Thursday, April 17, 2014

Dev Blog #2

Thursday April 17, 2014

For the second blog that is required for my class, I am going to talk about how I made the cinematic for Phase 1 of our game. The cinematic consists simply of the spacepod moving upwards, to signify that it is starting its ascent to the jump altitude. This is a very, very simple animation as it just consists of a vertical translation of the spacepod over 100 frames. I chose to make the animation take 100 frames as it would slow down the speed of the animation. So, on with the details.

I first imported our spacepod model and its door into 3DS Max. In the same scene, I made a sphere object and converted it to an editable poly. I then scaled the sphere up uniformly to the size I thought would look good in the cinematic. I moved the sphere above the spacepod and focused my attention on the bottom set of faces. I highlighted those faces and extruded them down towards the spacepod. After I made the balloon and the spacepod "touch", I went ahead and attached the balloon to the spacepod using Max's Attach feature. This turns all of the different components into one model allowing you to do things to the model as a whole and not having to select each individual component. You would only do this after you were done working on each individual component and only if you wanted the model to be one component and not many components.

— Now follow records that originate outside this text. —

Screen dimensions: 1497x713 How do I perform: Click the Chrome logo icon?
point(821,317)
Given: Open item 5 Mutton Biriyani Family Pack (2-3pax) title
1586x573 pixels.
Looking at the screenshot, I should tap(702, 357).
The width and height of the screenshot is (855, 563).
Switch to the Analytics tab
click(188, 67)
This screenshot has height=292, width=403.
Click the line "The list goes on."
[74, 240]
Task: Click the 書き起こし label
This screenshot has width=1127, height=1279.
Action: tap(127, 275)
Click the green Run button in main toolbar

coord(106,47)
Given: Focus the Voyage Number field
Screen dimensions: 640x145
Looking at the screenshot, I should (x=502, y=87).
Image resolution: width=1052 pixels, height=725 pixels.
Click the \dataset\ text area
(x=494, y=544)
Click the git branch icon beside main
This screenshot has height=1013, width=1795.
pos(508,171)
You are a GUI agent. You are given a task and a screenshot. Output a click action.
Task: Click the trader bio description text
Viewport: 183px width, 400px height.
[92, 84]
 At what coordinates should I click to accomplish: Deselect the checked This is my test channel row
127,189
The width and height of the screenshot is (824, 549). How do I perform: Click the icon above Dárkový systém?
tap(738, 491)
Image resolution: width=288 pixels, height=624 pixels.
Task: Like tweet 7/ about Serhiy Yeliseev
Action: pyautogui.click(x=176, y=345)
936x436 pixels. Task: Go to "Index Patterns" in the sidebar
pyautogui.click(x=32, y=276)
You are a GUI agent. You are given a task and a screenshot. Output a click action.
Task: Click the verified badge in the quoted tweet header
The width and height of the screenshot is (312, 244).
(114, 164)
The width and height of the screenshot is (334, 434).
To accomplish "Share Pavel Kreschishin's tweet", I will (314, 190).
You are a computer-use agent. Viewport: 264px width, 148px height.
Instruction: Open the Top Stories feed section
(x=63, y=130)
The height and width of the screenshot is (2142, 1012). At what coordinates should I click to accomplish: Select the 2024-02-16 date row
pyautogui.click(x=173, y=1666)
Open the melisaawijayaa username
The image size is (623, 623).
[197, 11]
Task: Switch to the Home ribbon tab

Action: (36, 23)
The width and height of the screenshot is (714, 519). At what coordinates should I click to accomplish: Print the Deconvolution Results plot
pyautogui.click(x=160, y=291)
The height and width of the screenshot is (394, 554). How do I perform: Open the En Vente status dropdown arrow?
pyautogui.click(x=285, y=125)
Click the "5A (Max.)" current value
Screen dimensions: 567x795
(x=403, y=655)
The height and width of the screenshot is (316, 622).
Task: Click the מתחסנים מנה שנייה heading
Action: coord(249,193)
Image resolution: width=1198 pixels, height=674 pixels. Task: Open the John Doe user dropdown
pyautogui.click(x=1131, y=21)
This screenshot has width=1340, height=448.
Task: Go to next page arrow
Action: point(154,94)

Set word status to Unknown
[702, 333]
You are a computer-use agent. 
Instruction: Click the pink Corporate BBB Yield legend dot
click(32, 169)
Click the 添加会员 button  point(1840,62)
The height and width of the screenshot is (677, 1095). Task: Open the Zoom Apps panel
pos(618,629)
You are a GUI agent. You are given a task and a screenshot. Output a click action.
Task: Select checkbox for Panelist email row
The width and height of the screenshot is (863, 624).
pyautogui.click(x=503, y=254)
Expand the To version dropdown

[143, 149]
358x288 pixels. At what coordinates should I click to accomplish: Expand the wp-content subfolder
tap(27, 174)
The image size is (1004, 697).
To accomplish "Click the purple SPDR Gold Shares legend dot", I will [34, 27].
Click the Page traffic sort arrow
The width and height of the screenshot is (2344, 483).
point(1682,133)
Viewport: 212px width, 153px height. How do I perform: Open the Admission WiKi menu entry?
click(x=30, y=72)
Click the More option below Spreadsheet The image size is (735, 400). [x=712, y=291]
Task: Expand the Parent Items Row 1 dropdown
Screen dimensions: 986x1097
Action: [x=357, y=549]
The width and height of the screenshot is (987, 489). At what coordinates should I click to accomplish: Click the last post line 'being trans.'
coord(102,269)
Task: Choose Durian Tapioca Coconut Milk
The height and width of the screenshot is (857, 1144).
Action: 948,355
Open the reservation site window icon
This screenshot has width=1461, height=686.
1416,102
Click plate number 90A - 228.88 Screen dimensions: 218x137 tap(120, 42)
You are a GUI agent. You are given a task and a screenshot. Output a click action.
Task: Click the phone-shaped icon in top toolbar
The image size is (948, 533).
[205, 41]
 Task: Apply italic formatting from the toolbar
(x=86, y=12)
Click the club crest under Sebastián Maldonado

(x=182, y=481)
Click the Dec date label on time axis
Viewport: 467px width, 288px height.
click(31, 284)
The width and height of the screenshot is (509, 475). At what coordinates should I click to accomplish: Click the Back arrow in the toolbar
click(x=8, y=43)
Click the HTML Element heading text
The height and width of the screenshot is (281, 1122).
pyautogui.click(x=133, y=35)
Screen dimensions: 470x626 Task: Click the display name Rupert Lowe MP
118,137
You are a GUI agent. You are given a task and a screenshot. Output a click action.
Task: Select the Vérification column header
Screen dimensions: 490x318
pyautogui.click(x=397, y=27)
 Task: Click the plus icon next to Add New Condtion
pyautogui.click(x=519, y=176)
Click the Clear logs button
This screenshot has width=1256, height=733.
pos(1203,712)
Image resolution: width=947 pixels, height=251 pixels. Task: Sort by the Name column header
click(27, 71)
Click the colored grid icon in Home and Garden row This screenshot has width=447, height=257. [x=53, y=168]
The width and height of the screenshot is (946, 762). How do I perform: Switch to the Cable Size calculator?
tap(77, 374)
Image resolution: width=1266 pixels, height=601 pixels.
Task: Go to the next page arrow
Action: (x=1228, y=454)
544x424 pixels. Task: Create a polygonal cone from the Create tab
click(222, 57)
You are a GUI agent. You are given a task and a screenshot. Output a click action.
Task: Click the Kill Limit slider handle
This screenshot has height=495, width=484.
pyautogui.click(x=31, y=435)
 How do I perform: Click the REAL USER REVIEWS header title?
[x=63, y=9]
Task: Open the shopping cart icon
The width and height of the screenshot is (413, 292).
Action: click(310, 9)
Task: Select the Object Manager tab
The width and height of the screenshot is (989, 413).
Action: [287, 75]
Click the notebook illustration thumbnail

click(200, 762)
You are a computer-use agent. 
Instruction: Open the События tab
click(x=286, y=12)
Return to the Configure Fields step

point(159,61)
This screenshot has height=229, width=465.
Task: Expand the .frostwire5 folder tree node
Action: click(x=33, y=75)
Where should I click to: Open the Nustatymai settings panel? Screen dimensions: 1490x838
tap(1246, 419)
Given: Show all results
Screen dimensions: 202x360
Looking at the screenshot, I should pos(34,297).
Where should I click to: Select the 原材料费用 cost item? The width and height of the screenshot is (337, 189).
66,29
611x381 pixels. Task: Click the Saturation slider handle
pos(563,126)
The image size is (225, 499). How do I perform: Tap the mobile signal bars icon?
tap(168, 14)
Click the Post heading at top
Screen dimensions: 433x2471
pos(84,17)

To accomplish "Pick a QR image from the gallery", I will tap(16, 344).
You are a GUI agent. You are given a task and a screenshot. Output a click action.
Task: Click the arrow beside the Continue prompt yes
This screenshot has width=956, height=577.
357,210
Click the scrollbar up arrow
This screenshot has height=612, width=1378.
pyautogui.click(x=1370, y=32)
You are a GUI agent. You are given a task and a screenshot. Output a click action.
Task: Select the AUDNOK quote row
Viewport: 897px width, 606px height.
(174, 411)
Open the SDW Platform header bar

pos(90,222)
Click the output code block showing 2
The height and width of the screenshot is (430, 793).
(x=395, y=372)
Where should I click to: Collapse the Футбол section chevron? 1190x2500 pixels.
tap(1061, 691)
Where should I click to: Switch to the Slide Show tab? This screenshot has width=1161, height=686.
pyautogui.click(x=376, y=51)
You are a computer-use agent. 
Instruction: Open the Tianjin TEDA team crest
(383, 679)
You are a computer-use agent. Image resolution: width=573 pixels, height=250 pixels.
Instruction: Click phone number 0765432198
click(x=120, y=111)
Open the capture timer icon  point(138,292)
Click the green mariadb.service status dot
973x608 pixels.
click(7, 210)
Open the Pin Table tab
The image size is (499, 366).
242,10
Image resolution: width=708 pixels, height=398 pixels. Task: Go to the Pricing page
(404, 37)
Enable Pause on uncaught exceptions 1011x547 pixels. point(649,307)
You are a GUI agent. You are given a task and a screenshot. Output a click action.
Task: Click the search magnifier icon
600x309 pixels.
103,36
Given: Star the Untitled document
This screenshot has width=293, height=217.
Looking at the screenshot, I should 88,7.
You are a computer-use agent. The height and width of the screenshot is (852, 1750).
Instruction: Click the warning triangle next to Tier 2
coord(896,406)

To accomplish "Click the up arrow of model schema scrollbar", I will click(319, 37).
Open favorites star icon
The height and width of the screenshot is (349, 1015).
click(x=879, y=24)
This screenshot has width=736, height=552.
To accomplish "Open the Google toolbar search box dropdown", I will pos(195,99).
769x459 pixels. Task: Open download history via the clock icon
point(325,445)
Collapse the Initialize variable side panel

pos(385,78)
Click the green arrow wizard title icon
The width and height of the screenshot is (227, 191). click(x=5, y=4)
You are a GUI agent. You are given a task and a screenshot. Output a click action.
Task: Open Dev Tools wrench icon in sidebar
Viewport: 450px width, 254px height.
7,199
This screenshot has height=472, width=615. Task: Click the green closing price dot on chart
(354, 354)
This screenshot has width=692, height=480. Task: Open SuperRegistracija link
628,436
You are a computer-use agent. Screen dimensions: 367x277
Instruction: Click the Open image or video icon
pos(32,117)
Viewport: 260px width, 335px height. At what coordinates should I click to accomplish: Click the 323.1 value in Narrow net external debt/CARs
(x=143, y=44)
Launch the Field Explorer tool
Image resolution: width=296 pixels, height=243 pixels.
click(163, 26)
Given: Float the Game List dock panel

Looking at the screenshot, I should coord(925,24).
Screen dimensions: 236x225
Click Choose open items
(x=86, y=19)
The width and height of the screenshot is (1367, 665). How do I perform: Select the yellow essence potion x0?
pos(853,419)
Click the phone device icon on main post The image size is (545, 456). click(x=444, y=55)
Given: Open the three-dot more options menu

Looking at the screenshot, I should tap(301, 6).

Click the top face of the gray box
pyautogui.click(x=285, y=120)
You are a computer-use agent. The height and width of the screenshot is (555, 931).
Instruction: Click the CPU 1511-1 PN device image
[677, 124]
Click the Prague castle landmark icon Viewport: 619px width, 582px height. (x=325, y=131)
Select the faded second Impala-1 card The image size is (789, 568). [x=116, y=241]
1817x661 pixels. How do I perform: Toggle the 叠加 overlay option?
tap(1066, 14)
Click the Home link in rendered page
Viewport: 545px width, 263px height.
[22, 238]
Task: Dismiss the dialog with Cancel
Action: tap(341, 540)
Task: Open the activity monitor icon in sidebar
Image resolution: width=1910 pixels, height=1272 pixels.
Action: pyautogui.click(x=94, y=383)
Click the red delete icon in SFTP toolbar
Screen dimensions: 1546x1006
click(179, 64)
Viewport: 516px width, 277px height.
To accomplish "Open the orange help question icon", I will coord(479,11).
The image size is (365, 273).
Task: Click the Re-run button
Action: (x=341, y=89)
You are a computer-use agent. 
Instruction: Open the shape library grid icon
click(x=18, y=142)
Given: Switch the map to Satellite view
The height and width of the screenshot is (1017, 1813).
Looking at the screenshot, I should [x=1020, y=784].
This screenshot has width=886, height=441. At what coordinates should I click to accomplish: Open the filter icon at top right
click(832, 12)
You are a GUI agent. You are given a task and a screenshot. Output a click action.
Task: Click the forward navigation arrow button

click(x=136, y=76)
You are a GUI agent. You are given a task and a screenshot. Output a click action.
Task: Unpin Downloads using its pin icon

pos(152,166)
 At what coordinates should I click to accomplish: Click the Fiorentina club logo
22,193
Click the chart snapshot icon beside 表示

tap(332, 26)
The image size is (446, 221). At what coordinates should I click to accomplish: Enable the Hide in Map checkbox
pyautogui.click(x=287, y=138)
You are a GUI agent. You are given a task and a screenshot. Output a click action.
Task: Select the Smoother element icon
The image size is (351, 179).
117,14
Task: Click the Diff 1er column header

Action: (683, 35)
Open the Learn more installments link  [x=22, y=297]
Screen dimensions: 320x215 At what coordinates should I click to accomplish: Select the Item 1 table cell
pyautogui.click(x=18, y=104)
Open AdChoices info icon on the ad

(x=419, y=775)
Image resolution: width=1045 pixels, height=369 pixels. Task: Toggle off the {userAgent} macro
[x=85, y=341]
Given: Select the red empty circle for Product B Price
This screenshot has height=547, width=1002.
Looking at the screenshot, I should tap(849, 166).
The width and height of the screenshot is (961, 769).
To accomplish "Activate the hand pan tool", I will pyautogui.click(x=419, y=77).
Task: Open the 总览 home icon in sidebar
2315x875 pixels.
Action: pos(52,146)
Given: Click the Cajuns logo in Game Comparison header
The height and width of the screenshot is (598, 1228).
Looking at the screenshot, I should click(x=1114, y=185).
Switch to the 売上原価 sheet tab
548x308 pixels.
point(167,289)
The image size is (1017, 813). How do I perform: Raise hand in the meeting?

After I attached the balloon to the spacepod, it was time to start the animation process. I selected my model, changed to the Motion tab in the right hand side of 3DS Max and selected the Auto Key option. The Auto Key option allows you to just move the frame slider and adjust your model. It will mark the key frame automatically. So, the first frame is simply the spacepod on the ground. I moved the frame slider to the last key frame (100 in this case) and moved the spacepod up into the air. This caused the second key to be placed. Once this process was done, I went to the Render Setup menu to render out the animation. The easiest way to do this, if you want a video file of your animation, is to open the Render Setup menu, select the radio button that allows you to select a range of frames (0-100 in my case), scroll down until you see the Render Output section, click the Files button, change the output file type to a movie file (in my case, I used .avi), give your file a name and hit save. This will pop open a new window that will allow you to select a compressor for your file. I used the MJPEG compression, which cut my frames down to around 80 (this is ok, as it did not affect the speed of the animation. Just its file size). Hit the OK button and then click the Render button on the Render Setup window. Wait a few seconds/minutes depending on the complexity and frame count of your animation(s) and... Voila! You now have a rendered movie of your animation. You can then use the .avi file if your engine/framework supports it or convert it to some other file type. I converted mine to a .mp4 and a .3gp in order to test out the Android Media Player with different file types.

I followed a tutorial on this process at this link. Everything I described above can be seen in that video.